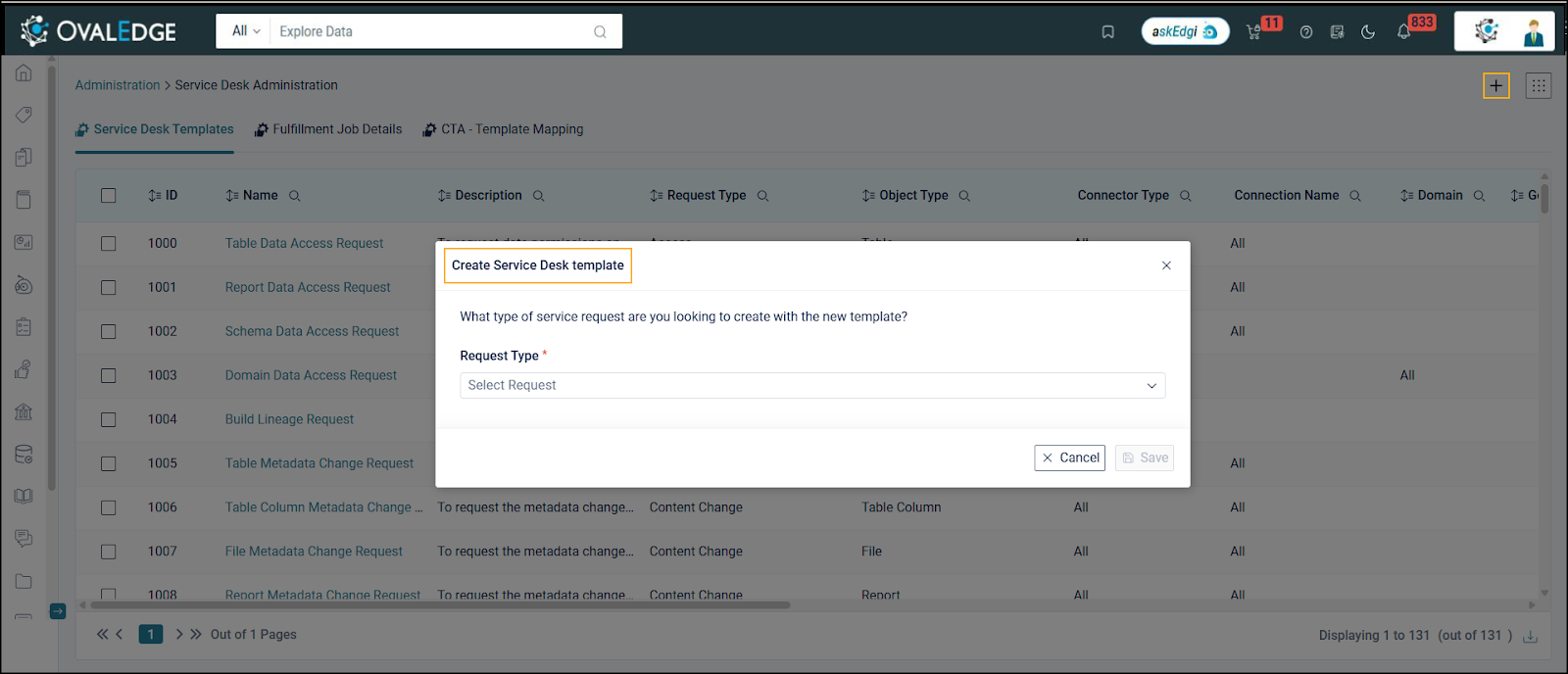Click the bookmark icon in header
This screenshot has width=1568, height=674.
pyautogui.click(x=1107, y=32)
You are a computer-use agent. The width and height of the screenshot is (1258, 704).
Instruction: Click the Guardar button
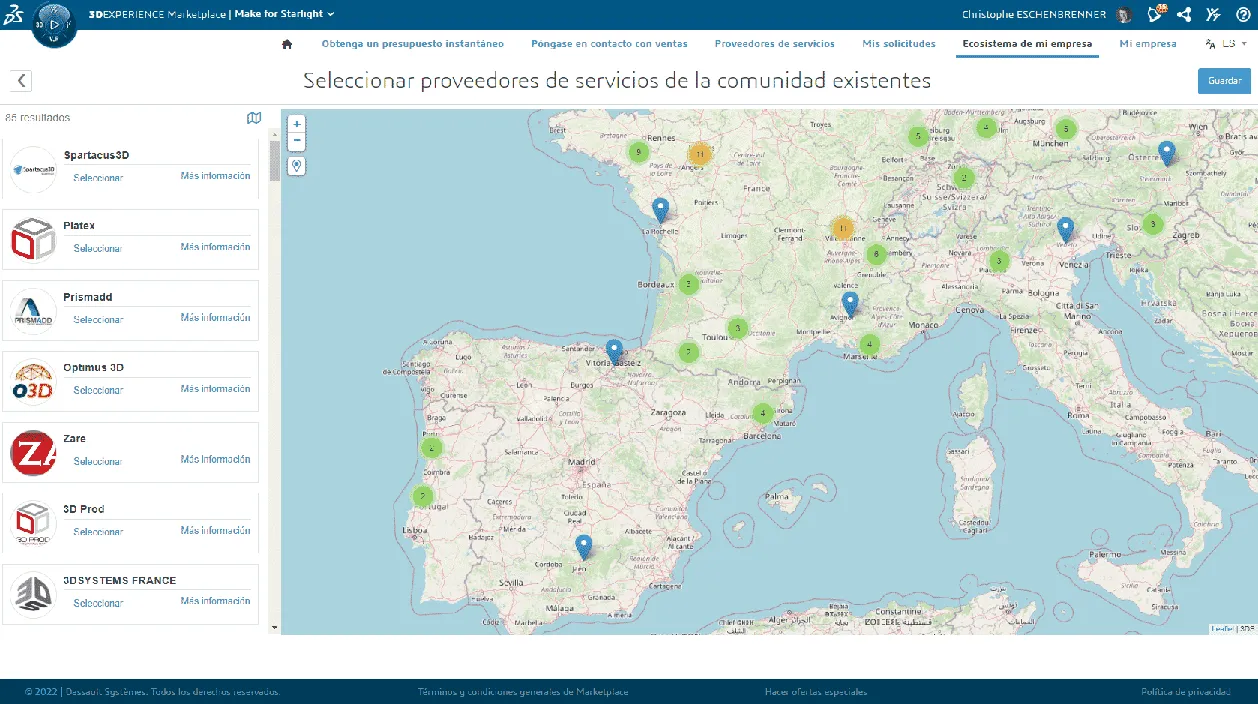pyautogui.click(x=1223, y=80)
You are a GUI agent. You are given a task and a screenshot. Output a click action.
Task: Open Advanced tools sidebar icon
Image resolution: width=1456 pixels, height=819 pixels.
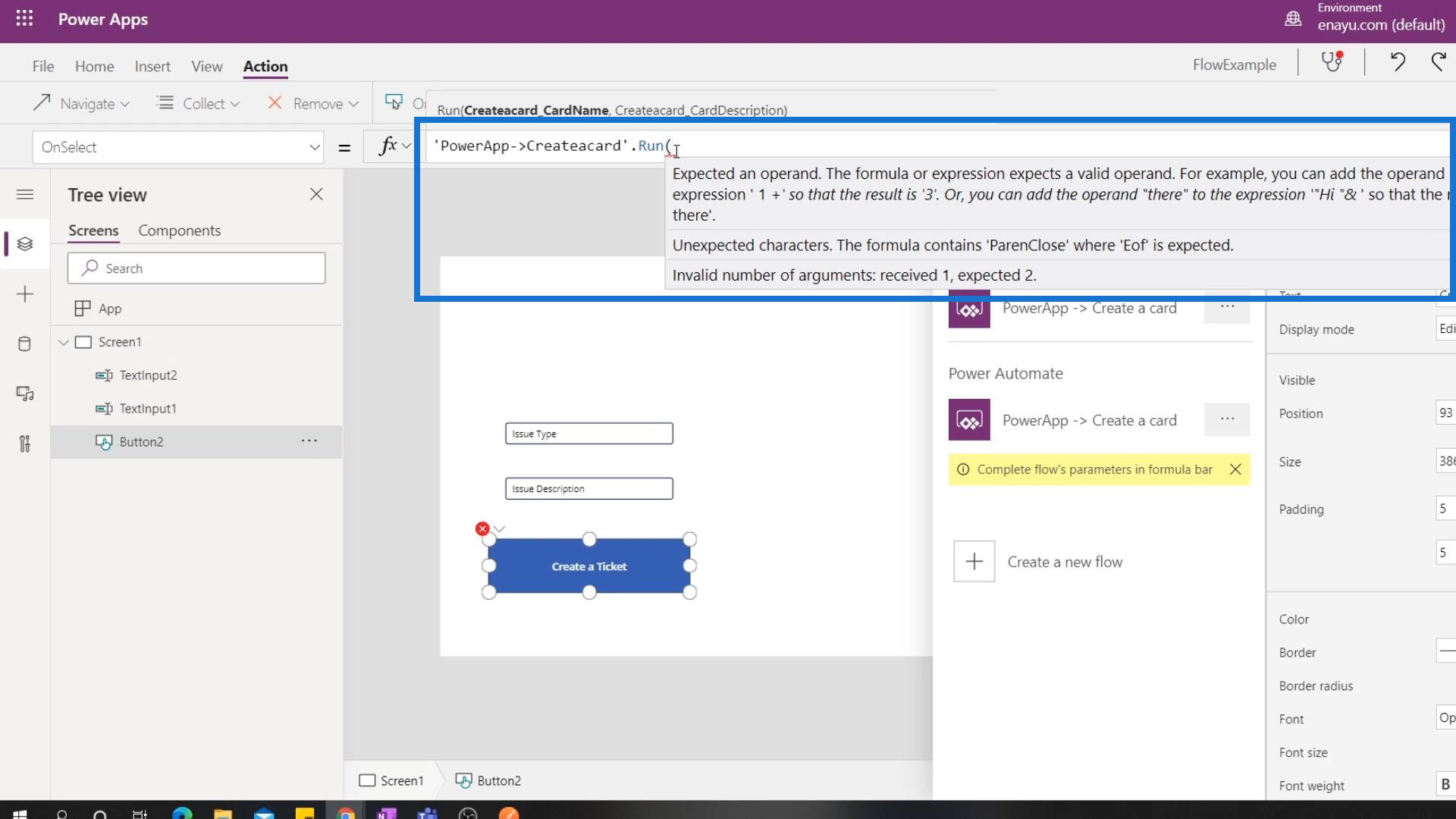click(24, 444)
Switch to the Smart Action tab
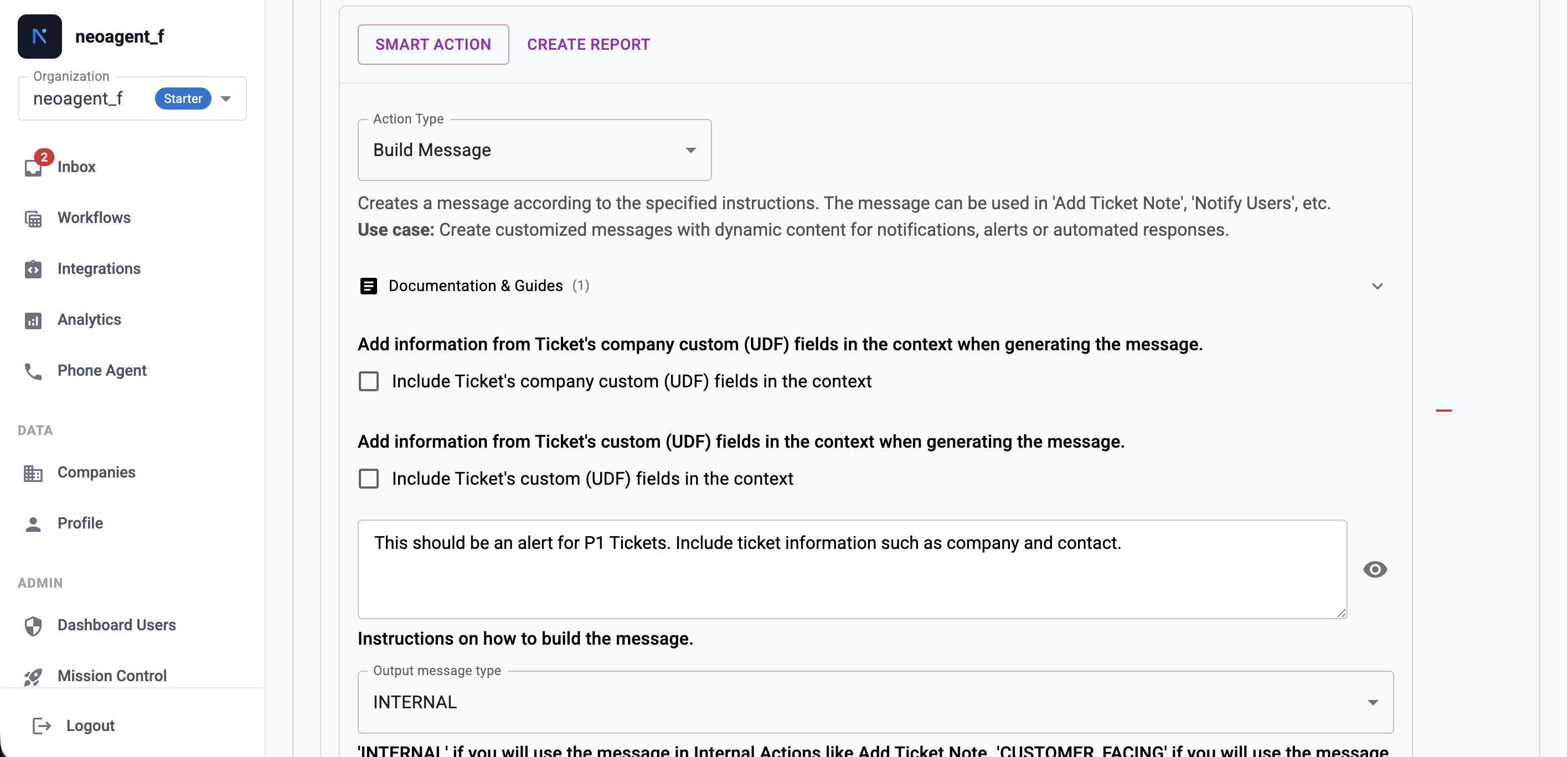Screen dimensions: 1568x757 click(433, 44)
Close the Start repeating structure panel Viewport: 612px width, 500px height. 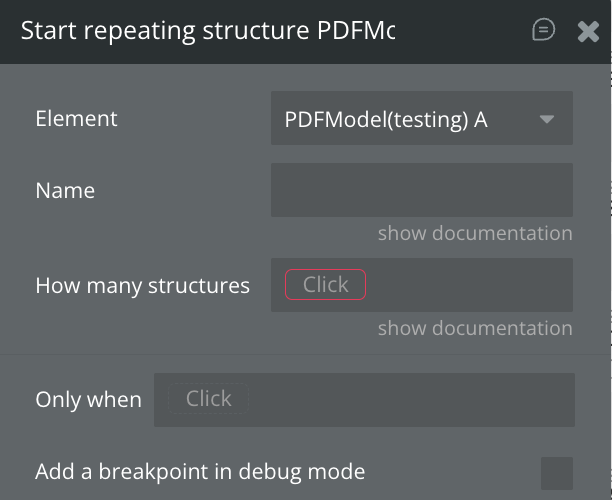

####

* [Directions for this task] Rewrite the rows from the line containing "Switch to the Smart Action tab" down to the end of the rows, changing "panel" to "window" and keeping everything else the same. Omit the pictures.

* [Answer to the task]
Switch to the Smart Action tab
Screen dimensions: 1568x757 click(433, 44)
Close the Start repeating structure window Viewport: 612px width, 500px height. 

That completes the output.